» Work to do
1 – In the biographical extract, at which university did Elórtegui Gómez complete his MA and PhD?
2 – Arrange the records as a Markdown table with the columns No. and Line, covering everything from the line that contains "Find the location of a particular element. This" down to the line that contains "center [892, 256].". Skip blank lines and omit the pictures.

[Extract provided start]

Claudio Domingo Elórtegui Gómez (born 18 October 1976) is a Chilean journalist.

His speciality is political communication and mass media.

Biography
He is son of the Chilean economist Claudio Elórtegui Raffo, current Pontificia Universidad Católica de Valparaíso rector (2010–present), institution which Elórtegui Gómez studied journalism in its Institute (where today he is a professor and scholar). Previous to reach his charge as professor at PUCV, he realized both a MA and a PhD in Communication Sciences at Spain's Autonomous University of Barcelona.

He has been the host of news program UCV Televisión Noticias' central edition as well as he worked for Chamber of Deputies of Chile Channel in programs like Puntos de Vista (Points of view). On January 11, 2010, he represented UCV Televisión in the ANATEL 2009–10 presidential election debate appearing in the ballotage between centre-right candidate Sebastián Piñera (from National Renewal party) and centre-leftist Eduardo Frei Ruiz-Tagle, member of the Christian Democratic Party and son of former Chilean President, Eduardo Frei Montalva (1964–1970).

[Extract provided end]
[Stored data start]

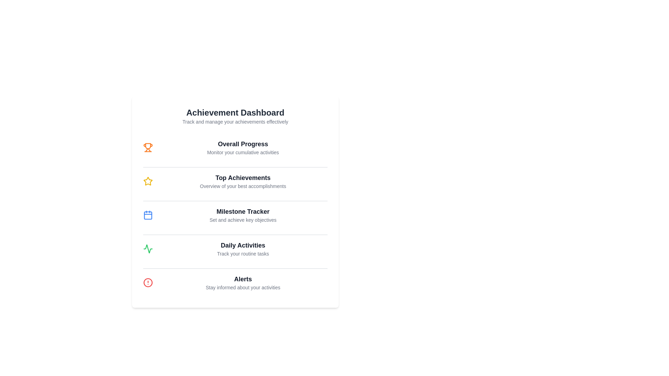 Image resolution: width=669 pixels, height=376 pixels. Describe the element at coordinates (243, 215) in the screenshot. I see `text of the 'Milestone Tracker' label, which includes the title and subtitle, located in the Achievement Dashboard card, positioned below 'Top Achievements' and above 'Daily Activities'` at that location.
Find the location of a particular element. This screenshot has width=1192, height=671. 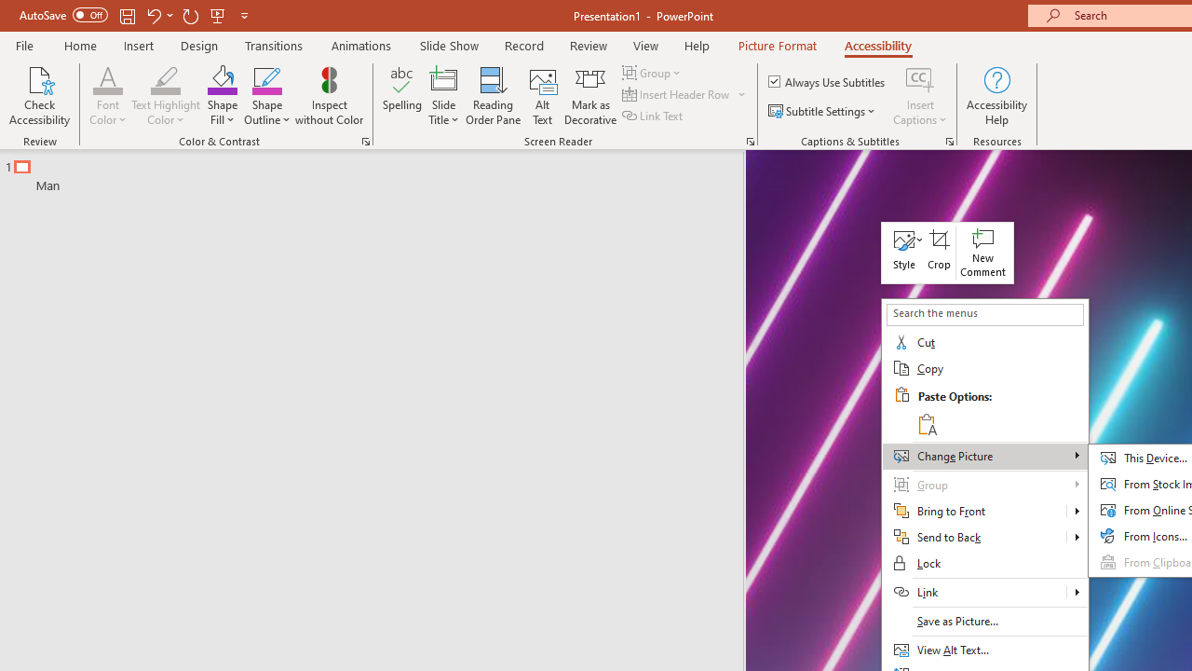

'Send to Back' is located at coordinates (974, 538).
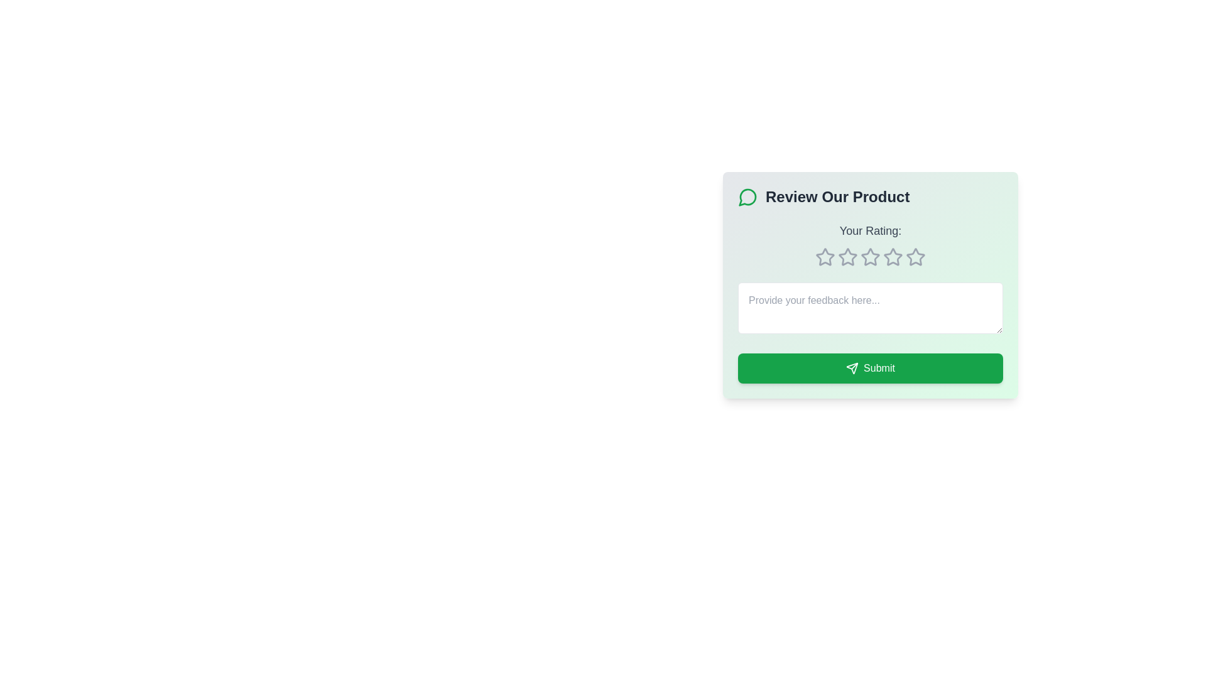 Image resolution: width=1206 pixels, height=678 pixels. What do you see at coordinates (892, 256) in the screenshot?
I see `the fifth interactive star icon` at bounding box center [892, 256].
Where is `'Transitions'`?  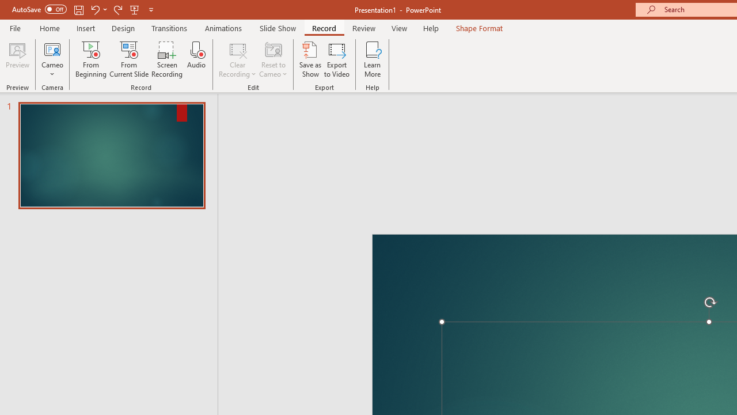 'Transitions' is located at coordinates (169, 28).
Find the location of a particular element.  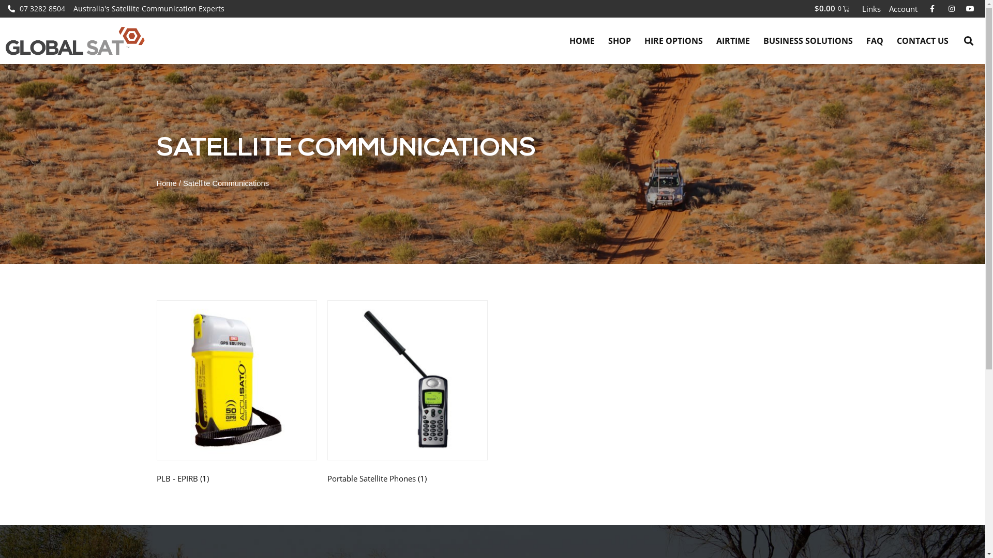

'Account' is located at coordinates (902, 8).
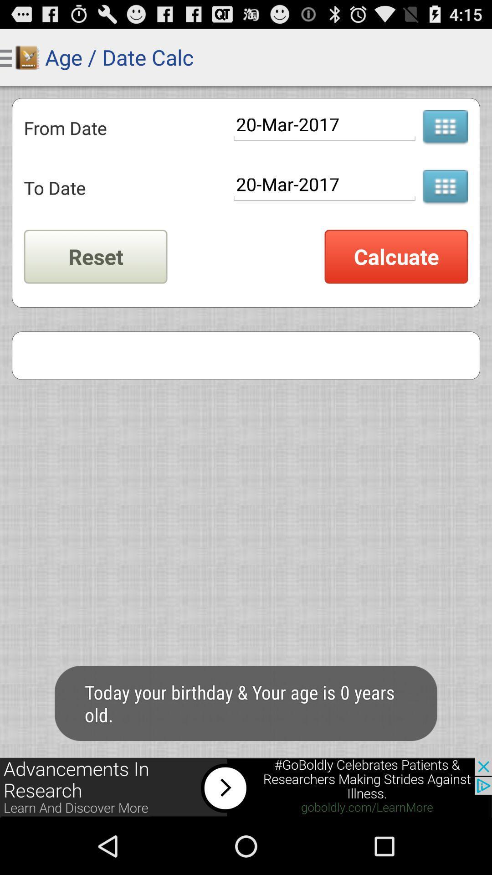  What do you see at coordinates (445, 200) in the screenshot?
I see `the dialpad icon` at bounding box center [445, 200].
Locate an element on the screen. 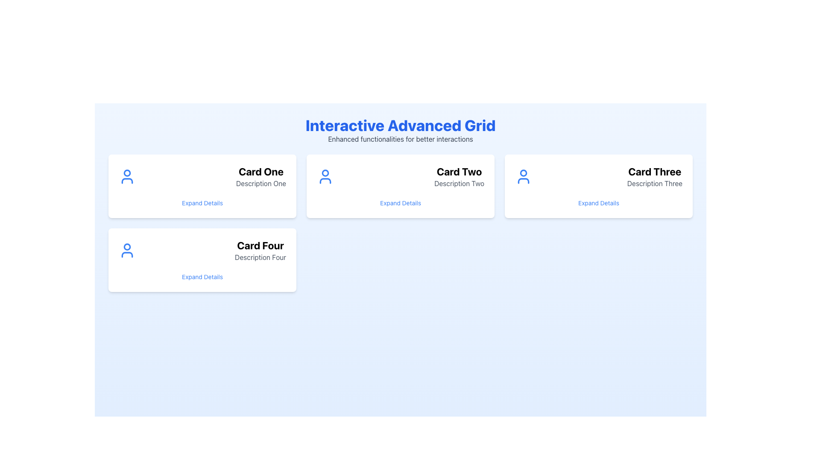 Image resolution: width=820 pixels, height=461 pixels. the text label providing additional information for the title 'Card Three', located at the top-right of the card, directly below the title is located at coordinates (655, 183).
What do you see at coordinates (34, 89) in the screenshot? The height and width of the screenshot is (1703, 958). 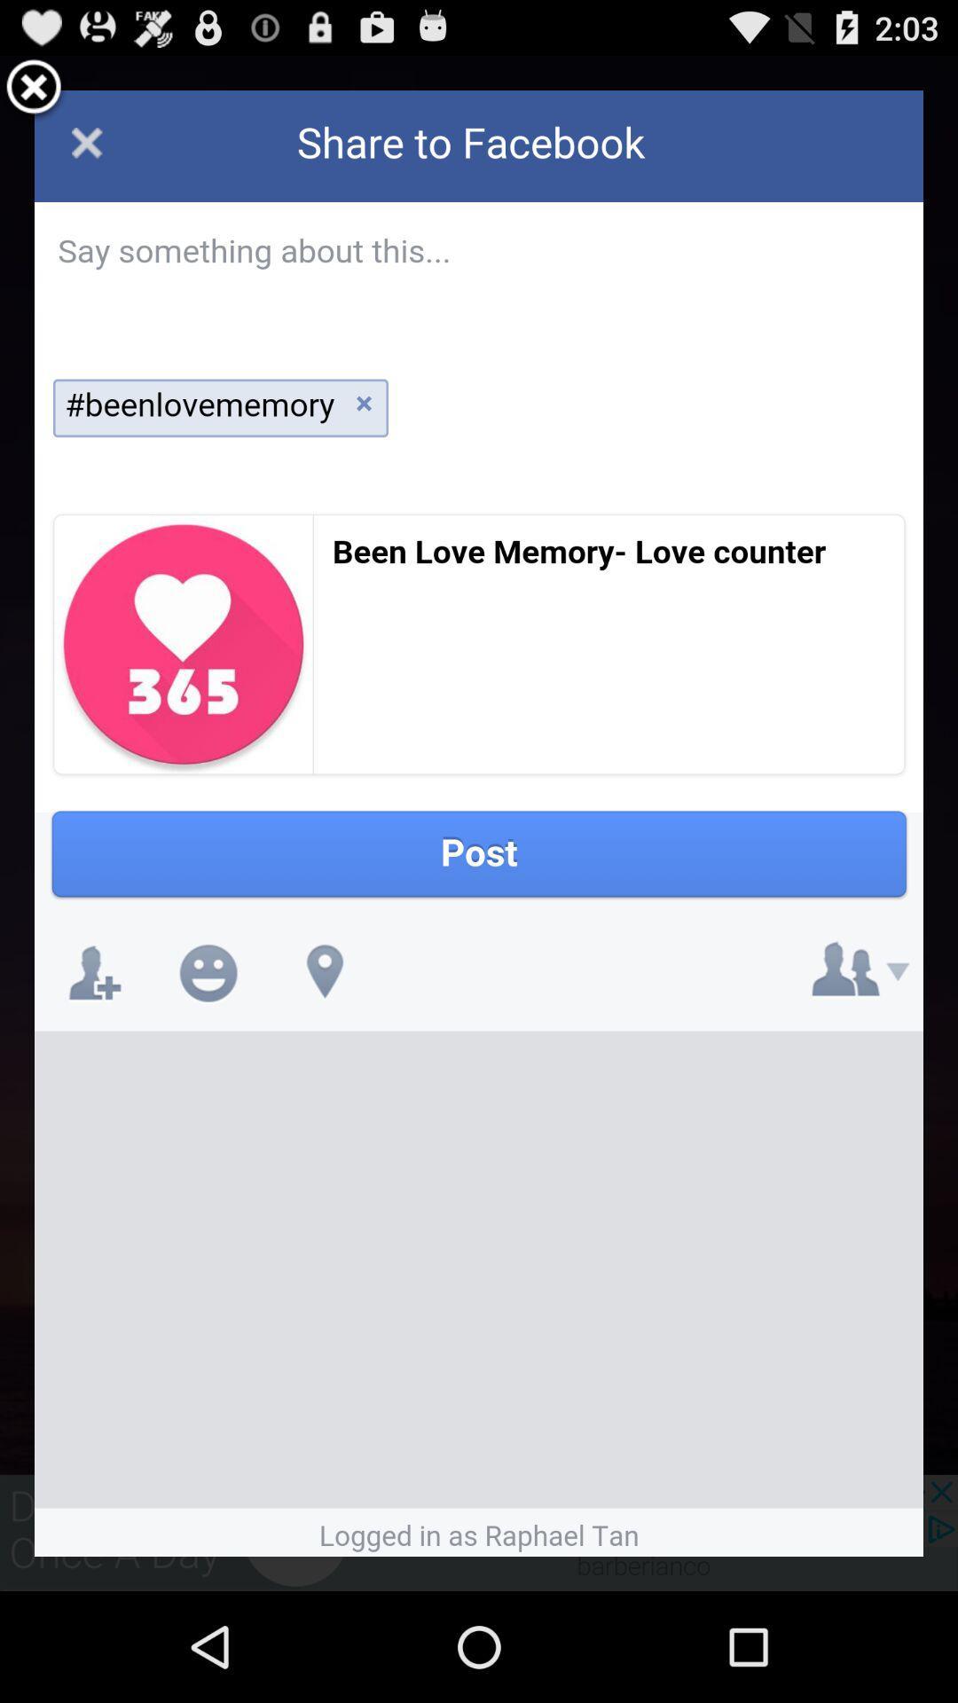 I see `cloes button` at bounding box center [34, 89].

[Stored data end]

» Solution list
1 – At Spain's Autonomous University of Barcelona.

2 –
| No. | Line |
|---|---|
| 1 | Find the location of a particular element. This screenshot has width=1192, height=671.  |
| 2 | 'Send to Back' is located at coordinates (974, 538). |
| 3 |  Image resolution: width=1206 pixels, height=678 pixels. What do you see at coordinates (892, 256) in the screenshot? |
| 4 | I see `the fifth interactive star icon` at bounding box center [892, 256]. |